La cosa che snervava Rupert era un’altra e non c’entrava niente con l’ora. Da quando i suoi genitori avevano regalato il cellulare a James, lui ci viveva praticamente in simbiosi; guai se non sapeva dov’era! Era sempre acceso e pronto sul comodino, in caso avesse dovuto rispondere ad un sms alle due di notte; quelle sì che erano priorità! Ed era proprio per questo che Rupert ce l’aveva a morte con lui. Perché l’unico dannato giorno in cui questa maledetta fissazione di James gli sarebbe tornata utile, lui cosa faceva? Aveva la bella idea di abbandonare il telefono chissà dove!!!!!!!!!!

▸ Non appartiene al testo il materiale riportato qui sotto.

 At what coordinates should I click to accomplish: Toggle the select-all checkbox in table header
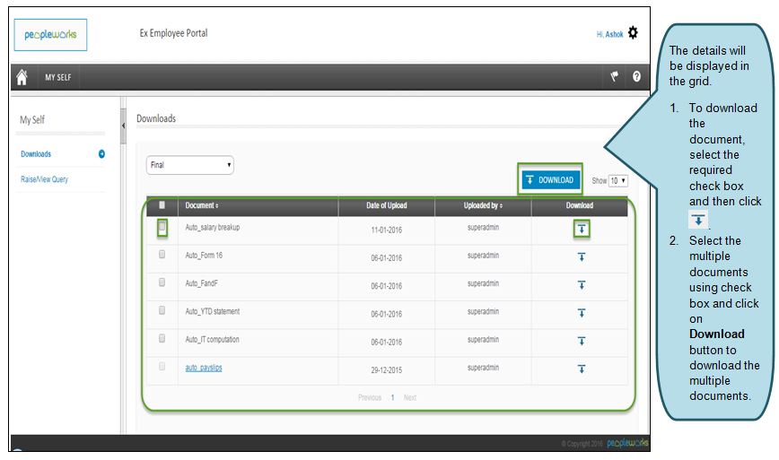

Aveva già provato a chiamarlo 10 volte, ma quello semplicemente non rispondeva!!
Era questione di vita o di morte. Sì perché quando era uscito di casa Rupert non aveva pensato che cosa sarebbe successo alla sua auto nel caso lui avesse dovuto commettere l’atto estremo di prendere un treno al volo. Non poteva di certo lasciarla lì incustodita alla stazione, così al suo posto ce ne avrebbe trovate due. Se non tre. La sera prima suo fratello aveva menzionato il fatto che al pomeriggio sarebbe dovuto andare a Londra e a quel punto gli era venuto il lampo di genio. Aveva messo l’auricolare e aveva cominciato a far squillare il suo telefono, naturalmente, invano.
Ah ma gliela avrebbe fatta pagare car….
D’improvviso all’ennesima telefonata gli squilli cessarono prima del previsto
- …’ronto…? - biascicò una voce assonnata dall’altro capo del telefono
- Oh finalmente, eh?! - rispose Rupert esasperato. James, riconoscendolo, parve svegliarsi un po’
- Rupert! Ma che diavolo vuoi? E perché cavolo mi chiami al telefono?! Sei nella stanza a fianco! -
- No, imbecille, sono in macchina verso Londra e ho bisogno che tu mi faccia un piacere. -
Suo fratello si tirò a sedere sul letto, sbalordito
- In macchina?! Ma dove accidenti…? -
- Senti James dacci un taglio, te lo spiegherò più tardi. - lo interruppe Rupert. L’ansia cominciava a salire più la sua Mini si inoltrava nel centro di Londra - Tu adesso devi soltanto vestirti e prendere il treno per Londra, fino a Victoria Station. -
- Tu scherzi!!! Il mio treno parte fra tre ore!! - rispose scandalizzato suo fratello
- No, quello era il treno che dovevi prendere ieri. Adesso tu devi prendere quello che c’è fra meno di un’ora, perché devi venirti a prendere la mia Mini Cooper a Victoria Station e riportarla a casa stasera, chiaro?!? -
James era a dir poco confuso
- La Mini?! Io? -
- Sì, tu. -
- Ma se non me l’hai mai nemmeno fatta toccare con un dito! -
- Beh oggi mi sento magnanimo!! - La pazienza di Rupert era veramente agli sgoccioli - Prendi le chiavi di riserva di casa mia e cerca il doppione; dovrebbe essere nel cassetto del mio comodino. -
Passò qualche secondo senza che nessuno dei due aprisse bocca
- Senti, James, io sono quasi arrivato, mentre tu sei ancora nel letto. Vedi di muovere il culo, perché se mi fottono la macchina non avrai più le dita per toccare un bel niente, altro che la mia auto, sono stato chiaro?!?!? -
- Signorsì!! -rispose pronto.
Rupert rise e mise fine alla telefonata; poté quasi vedere suo fratello alzarsi di scatto dal letto e fargli il saluto militare.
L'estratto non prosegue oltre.